Если бы не эта атрофия, Артем наверняка удивился бы собственной выдержке: он отмахнул палец человеку с невероятным хладнокровием, будто всю мясо кромсал, не хуже квалифицированного патологоанатома. Отмахнул без излишней суеты, без злорадства, словно выполняя привычную, надоевшую работу. Неприятную, но необходимую.
Недолго думая, прикладную задачу о дальнейшей судьбе Величева Артем отложил на потом. Лучше повременить, посмотреть на поведение бандита, а там – авось кривая вывезет. Если мерзавец начнет ломаться, играть в молчанку-несознанку, то придется заняться серьезным членовредительством, и тогда оставлять бандита в живых…нежелательно. А не будет запираться, исповедуется, то жизнь сохранит. Правда, здоровье – едва ли, поскольку даже в случае чистосердечного раскаяния и дачи признательных показаний…все едино без легкого членовредительства не обойтись.

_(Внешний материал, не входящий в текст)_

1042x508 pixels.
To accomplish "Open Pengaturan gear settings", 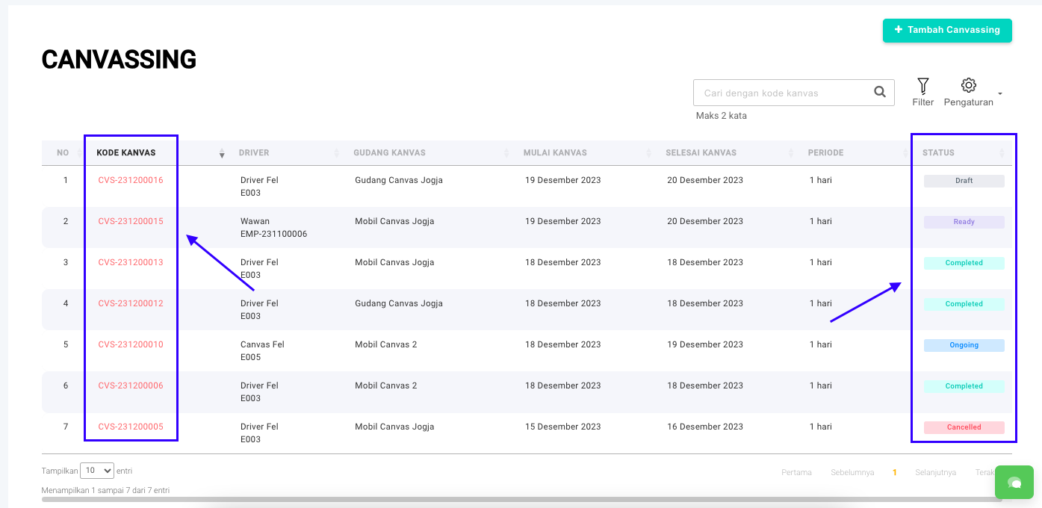I will 968,85.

Преступление совершено, один из преступников найден, значит должно быть и наказание. А поскольку покарать преступника кроме Стрельцова некому – компетентные органы расписались в собственном бессилии,- то ему и определять меру наказания. И применять – тоже ему. С конкретной мерой наказания Артем еще не определился, но твердо решил причинить Величеву боль. Физическую боль. Или даже что-нибудь отрубить или отрезать. Отчекрыжить, одним словом, в лучших традициях Средневековья. Отпилить деталь от бандитского организма в целях назидания и профилактики будущих преступных деяний. Причем не обязательно существенную деталь; руку или ногу Артем отрубать не станет, он ведь не изверг. Достаточно еще пары пальцев или уха.
Странно, но то, что Величев, оставшись в живых, может попытаться отомстить или сообщить в милицию, Стрельцова не заботило. Он почему-то был уверен, что о мести бандит и помыслить не посмеет, а уж о том, чтобы в органы заявление по поводу полученных побоев и увечий написать – тем более. И даже если доблестные милиционеры сами инициативу проявят (им ведь из больниц сообщают о криминальных травмах, а за медицинской помощью Величев обратится непременно), то правды им не расскажет.